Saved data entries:
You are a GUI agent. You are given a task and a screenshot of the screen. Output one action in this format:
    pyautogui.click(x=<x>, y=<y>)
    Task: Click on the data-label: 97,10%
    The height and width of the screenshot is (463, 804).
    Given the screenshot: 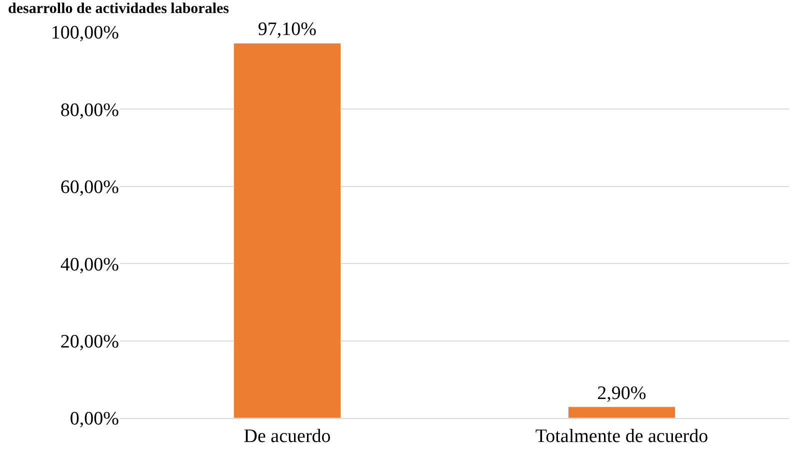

Brief:
Rewrite every line of the records above as a JSON list of strings, one string per line. Skip blank lines and leave the pictures out.

Solution for this problem:
[
  "You are a GUI agent. You are given a task and a screenshot of the screen. Output one action in this format:",
  "    pyautogui.click(x=<x>, y=<y>)",
  "    Task: Click on the data-label: 97,10%",
  "    The height and width of the screenshot is (463, 804).",
  "    Given the screenshot: "
]